### MATERIAL FOR THIS EXERCISE
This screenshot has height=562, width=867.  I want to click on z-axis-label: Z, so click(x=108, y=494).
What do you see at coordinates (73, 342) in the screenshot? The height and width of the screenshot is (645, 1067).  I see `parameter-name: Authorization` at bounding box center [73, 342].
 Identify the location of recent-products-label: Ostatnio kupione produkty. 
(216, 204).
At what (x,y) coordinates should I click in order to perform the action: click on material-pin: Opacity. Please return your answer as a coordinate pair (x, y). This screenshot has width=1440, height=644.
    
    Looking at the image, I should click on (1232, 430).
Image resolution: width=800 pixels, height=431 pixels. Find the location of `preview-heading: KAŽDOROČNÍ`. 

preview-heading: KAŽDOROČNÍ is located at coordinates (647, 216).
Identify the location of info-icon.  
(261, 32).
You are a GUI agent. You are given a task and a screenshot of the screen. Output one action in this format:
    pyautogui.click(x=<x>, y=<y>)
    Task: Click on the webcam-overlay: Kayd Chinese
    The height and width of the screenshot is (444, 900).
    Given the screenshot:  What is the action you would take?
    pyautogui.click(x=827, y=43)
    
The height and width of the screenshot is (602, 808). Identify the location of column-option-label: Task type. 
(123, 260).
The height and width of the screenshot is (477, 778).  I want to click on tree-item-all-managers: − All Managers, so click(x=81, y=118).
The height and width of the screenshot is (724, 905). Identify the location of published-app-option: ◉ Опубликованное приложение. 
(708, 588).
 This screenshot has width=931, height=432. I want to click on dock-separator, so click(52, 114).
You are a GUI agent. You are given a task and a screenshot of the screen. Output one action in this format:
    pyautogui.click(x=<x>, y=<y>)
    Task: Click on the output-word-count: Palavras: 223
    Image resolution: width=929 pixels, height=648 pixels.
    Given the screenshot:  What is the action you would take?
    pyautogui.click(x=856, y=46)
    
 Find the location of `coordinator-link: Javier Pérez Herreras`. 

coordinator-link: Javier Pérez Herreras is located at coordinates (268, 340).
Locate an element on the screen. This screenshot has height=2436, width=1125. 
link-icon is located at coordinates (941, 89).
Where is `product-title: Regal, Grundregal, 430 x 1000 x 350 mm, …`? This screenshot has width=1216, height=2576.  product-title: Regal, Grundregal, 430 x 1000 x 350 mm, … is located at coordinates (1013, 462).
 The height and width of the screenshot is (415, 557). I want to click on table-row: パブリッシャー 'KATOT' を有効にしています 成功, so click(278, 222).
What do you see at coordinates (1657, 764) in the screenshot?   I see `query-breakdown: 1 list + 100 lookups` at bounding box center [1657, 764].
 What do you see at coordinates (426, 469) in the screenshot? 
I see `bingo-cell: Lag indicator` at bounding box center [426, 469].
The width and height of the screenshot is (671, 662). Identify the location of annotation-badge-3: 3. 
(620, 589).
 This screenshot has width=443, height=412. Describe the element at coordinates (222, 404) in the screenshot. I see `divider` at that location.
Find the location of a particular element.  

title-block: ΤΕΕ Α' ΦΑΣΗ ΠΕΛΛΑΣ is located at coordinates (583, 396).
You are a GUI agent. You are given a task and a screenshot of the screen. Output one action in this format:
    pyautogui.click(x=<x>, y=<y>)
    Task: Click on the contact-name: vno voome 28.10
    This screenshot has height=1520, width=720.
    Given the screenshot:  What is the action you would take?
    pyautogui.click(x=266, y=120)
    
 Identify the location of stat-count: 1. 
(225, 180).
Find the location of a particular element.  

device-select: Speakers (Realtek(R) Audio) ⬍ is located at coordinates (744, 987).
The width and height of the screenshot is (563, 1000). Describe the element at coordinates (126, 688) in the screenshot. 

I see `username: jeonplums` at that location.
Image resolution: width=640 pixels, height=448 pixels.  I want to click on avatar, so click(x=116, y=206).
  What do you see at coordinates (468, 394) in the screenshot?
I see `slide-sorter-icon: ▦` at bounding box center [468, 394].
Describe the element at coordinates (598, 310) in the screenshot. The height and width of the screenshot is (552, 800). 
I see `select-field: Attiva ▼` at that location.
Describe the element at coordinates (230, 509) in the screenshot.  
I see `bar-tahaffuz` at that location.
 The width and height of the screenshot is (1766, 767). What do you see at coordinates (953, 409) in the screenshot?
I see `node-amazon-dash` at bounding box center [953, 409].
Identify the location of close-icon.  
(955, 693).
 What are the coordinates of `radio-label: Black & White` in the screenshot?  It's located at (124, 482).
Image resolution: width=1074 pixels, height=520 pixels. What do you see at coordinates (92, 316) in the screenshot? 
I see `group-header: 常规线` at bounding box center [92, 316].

### WORK INSTRUCTION
Put the lines above into a Markdown table with the columns Row and Line, numbering each row and leaving out the blank lines.

### OUTPUT FOR THIS TASK
| Row | Line |
|---|---|
| 1 | This screenshot has height=562, width=867.  I want to click on z-axis-label: Z, so click(x=108, y=494). |
| 2 | What do you see at coordinates (73, 342) in the screenshot? The height and width of the screenshot is (645, 1067).  I see `parameter-name: Authorization` at bounding box center [73, 342]. |
| 3 |  Identify the location of recent-products-label: Ostatnio kupione produkty.  |
| 4 | (216, 204). |
| 5 | At what (x,y) coordinates should I click in order to perform the action: click on material-pin: Opacity. Please return your answer as a coordinate pair (x, y). This screenshot has width=1440, height=644. |
| 6 |     Looking at the image, I should click on (1232, 430). |
| 7 | Image resolution: width=800 pixels, height=431 pixels. Find the location of `preview-heading: KAŽDOROČNÍ`.  |
| 8 | preview-heading: KAŽDOROČNÍ is located at coordinates (647, 216). |
| 9 | Identify the location of info-icon.   |
| 10 | (261, 32). |
| 11 | You are a GUI agent. You are given a task and a screenshot of the screen. Output one action in this format: |
| 12 |     pyautogui.click(x=<x>, y=<y>) |
| 13 |     Task: Click on the webcam-overlay: Kayd Chinese |
| 14 |     The height and width of the screenshot is (444, 900). |
| 15 |     Given the screenshot:  What is the action you would take? |
| 16 |     pyautogui.click(x=827, y=43) |
| 17 | The height and width of the screenshot is (602, 808). Identify the location of column-option-label: Task type.  |
| 18 | (123, 260). |
| 19 | The height and width of the screenshot is (477, 778).  I want to click on tree-item-all-managers: − All Managers, so click(x=81, y=118). |
| 20 | The height and width of the screenshot is (724, 905). Identify the location of published-app-option: ◉ Опубликованное приложение.  |
| 21 | (708, 588). |
| 22 |  This screenshot has width=931, height=432. I want to click on dock-separator, so click(52, 114). |
| 23 | You are a GUI agent. You are given a task and a screenshot of the screen. Output one action in this format: |
| 24 |     pyautogui.click(x=<x>, y=<y>) |
| 25 |     Task: Click on the output-word-count: Palavras: 223 |
| 26 |     Image resolution: width=929 pixels, height=648 pixels. |
| 27 |     Given the screenshot:  What is the action you would take? |
| 28 |     pyautogui.click(x=856, y=46) |
| 29 |  Find the location of `coordinator-link: Javier Pérez Herreras`.  |
| 30 | coordinator-link: Javier Pérez Herreras is located at coordinates (268, 340). |
| 31 | Locate an element on the screen. This screenshot has height=2436, width=1125.  |
| 32 | link-icon is located at coordinates (941, 89). |
| 33 | Where is `product-title: Regal, Grundregal, 430 x 1000 x 350 mm, …`? This screenshot has width=1216, height=2576.  product-title: Regal, Grundregal, 430 x 1000 x 350 mm, … is located at coordinates (1013, 462). |
| 34 |  The height and width of the screenshot is (415, 557). I want to click on table-row: パブリッシャー 'KATOT' を有効にしています 成功, so click(278, 222). |
| 35 | What do you see at coordinates (1657, 764) in the screenshot?   I see `query-breakdown: 1 list + 100 lookups` at bounding box center [1657, 764]. |
| 36 |  What do you see at coordinates (426, 469) in the screenshot?  |
| 37 | I see `bingo-cell: Lag indicator` at bounding box center [426, 469]. |
| 38 | The width and height of the screenshot is (671, 662). Identify the location of annotation-badge-3: 3.  |
| 39 | (620, 589). |
| 40 |  This screenshot has width=443, height=412. Describe the element at coordinates (222, 404) in the screenshot. I see `divider` at that location. |
| 41 | Find the location of a particular element.   |
| 42 | title-block: ΤΕΕ Α' ΦΑΣΗ ΠΕΛΛΑΣ is located at coordinates (583, 396). |
| 43 | You are a GUI agent. You are given a task and a screenshot of the screen. Output one action in this format: |
| 44 |     pyautogui.click(x=<x>, y=<y>) |
| 45 |     Task: Click on the contact-name: vno voome 28.10 |
| 46 |     This screenshot has height=1520, width=720. |
| 47 |     Given the screenshot:  What is the action you would take? |
| 48 |     pyautogui.click(x=266, y=120) |
| 49 |  Identify the location of stat-count: 1.  |
| 50 | (225, 180). |
| 51 | Find the location of a particular element.   |
| 52 | device-select: Speakers (Realtek(R) Audio) ⬍ is located at coordinates (744, 987). |
| 53 | The width and height of the screenshot is (563, 1000). Describe the element at coordinates (126, 688) in the screenshot.  |
| 54 | I see `username: jeonplums` at that location. |
| 55 | Image resolution: width=640 pixels, height=448 pixels.  I want to click on avatar, so click(x=116, y=206). |
| 56 |   What do you see at coordinates (468, 394) in the screenshot? |
| 57 | I see `slide-sorter-icon: ▦` at bounding box center [468, 394]. |
| 58 | Describe the element at coordinates (598, 310) in the screenshot. The height and width of the screenshot is (552, 800).  |
| 59 | I see `select-field: Attiva ▼` at that location. |
| 60 | Describe the element at coordinates (230, 509) in the screenshot.   |
| 61 | I see `bar-tahaffuz` at that location. |
| 62 |  The width and height of the screenshot is (1766, 767). What do you see at coordinates (953, 409) in the screenshot? |
| 63 | I see `node-amazon-dash` at bounding box center [953, 409]. |
| 64 | Identify the location of close-icon.   |
| 65 | (955, 693). |
| 66 |  What are the coordinates of `radio-label: Black & White` in the screenshot?  It's located at (124, 482). |
| 67 | Image resolution: width=1074 pixels, height=520 pixels. What do you see at coordinates (92, 316) in the screenshot?  |
| 68 | I see `group-header: 常规线` at bounding box center [92, 316]. |